Another sophisticated feature is the Tracking Database, which is required for synchronization. The Tracking Database allows identification of pairs of files in which both the source version and the target version have changed from a previous state; during synchronization, such pairs are identified as potentially requiring manual reconciliation. For example, if an address book has been changed on both the source and the target since the last synchronization, it would be appropriate to identify which changes should be merged into the file (e.g., new entries).

The option Use Volume Shadow Copy Service to copy open files solves a problem that afflicts SyncToy: it cannot copy open files. In contrast, ViceVersa handles open files (e.g., Outlook .pst files) flawlessly. This feature means, for example, that if one forgets to close an e-mail client before synchronizing files, even the open e-mail database will be copied to the target.

I carried out some simple comparisons between SyncToy and ViceVersa using a couple of different options to explore possible differences in coverage and performance. These tests are not statistically valid trials, since there are only a few samples involved; they should be viewed as exploratory data. Perhaps the staffers at TGRMN will be interested in extending the tests to provide a more thorough exploration of performance characteristics of their product with different types of files.

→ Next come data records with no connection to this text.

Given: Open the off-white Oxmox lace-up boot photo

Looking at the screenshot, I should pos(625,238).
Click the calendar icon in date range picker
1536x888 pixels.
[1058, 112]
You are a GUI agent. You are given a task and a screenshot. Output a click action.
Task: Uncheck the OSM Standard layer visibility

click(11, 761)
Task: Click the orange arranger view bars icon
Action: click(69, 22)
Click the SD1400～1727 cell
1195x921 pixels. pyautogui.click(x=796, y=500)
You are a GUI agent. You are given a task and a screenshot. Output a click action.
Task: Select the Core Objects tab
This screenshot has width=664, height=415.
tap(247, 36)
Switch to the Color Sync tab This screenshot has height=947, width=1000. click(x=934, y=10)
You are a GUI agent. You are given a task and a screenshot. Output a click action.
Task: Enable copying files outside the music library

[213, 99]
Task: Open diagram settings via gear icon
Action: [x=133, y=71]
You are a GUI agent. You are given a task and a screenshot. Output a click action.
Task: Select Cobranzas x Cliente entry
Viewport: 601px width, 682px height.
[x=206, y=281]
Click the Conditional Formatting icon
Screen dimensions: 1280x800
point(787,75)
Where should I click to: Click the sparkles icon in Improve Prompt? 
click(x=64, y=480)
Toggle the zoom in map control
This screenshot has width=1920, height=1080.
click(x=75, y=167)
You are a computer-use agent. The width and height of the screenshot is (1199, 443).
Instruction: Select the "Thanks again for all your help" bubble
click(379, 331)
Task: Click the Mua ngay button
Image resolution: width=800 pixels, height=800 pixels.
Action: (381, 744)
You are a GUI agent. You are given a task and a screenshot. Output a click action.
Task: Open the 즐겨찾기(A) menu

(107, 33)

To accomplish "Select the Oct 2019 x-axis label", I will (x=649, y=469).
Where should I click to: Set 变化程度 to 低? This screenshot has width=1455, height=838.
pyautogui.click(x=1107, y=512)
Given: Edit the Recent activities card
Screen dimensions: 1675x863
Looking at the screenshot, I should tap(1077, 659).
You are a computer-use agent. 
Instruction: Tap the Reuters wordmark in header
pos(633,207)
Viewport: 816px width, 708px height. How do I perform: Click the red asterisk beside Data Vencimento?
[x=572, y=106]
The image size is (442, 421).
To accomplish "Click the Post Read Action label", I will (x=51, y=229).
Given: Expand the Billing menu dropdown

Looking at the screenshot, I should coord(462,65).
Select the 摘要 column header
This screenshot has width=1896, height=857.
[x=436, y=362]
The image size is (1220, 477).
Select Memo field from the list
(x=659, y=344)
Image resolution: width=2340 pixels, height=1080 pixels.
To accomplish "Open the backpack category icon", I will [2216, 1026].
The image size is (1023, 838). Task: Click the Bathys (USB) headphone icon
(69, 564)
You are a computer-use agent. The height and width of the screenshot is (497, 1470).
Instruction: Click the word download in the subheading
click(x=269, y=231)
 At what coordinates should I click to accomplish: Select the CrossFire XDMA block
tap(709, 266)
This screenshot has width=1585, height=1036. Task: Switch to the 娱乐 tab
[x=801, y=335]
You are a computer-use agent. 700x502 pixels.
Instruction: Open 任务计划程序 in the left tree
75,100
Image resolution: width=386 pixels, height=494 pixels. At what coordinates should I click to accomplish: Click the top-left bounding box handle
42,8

Speed and effectiveness comparisons.

The successful transfer of files seems comparable across the two products, as does the speed of synchronization of the two products varied considerably; however, the largest transfer (Program Files) did show a much faster transfer rate in ViceVersa than in SyncToy: 4.5MBps for ViceVersa and 1.5MBps for SyncToy. The increase in speed meant that ViceVersa completed the synchronization in about one third the time that SyncToy took. Faster synchronization is particularly useful for large data transfers and for operations carried out while the user waits. However, once a source and a target are synchronized, it's unlikely for ordinary users that huge data volumes will have to be carried over from source to target.

ViceVersa has a companion product, VVEngine which provides a wide range of options for running synchronizations without human intervention. For example, a schedule can ensure frequent synchronizations such as once an hour – or every few minutes, for that matter. Such synchronizations provide whatever the user defines as real time backups, much as a RAID 1 (mirrored) array creates a duplicate (mirror) disk that is up to date at the level of seconds or even fractions of a second (depending on input/output load). Users must understand, however, that the purpose of such rapid-fire backups is to ensure quick recovery, not longer-term protection against data deletion or corruption.

ViceVersa goes beyond SyncToy in providing archival protection. SyncToy does allow one to use the Windows Recycle Bin to store files deleted during synchronization, but ViceVersa goes beyond that by offering archive options to save copies of deleted and changed files – including time-stamps added to file names.

On the whole, I’m delighted with ViceVersa and VVEngine and am already using them every day.

Good job, guys!

[Disclaimer: I have no financial involvement whatsoever in TGRMN Software: I just buy and use their products.]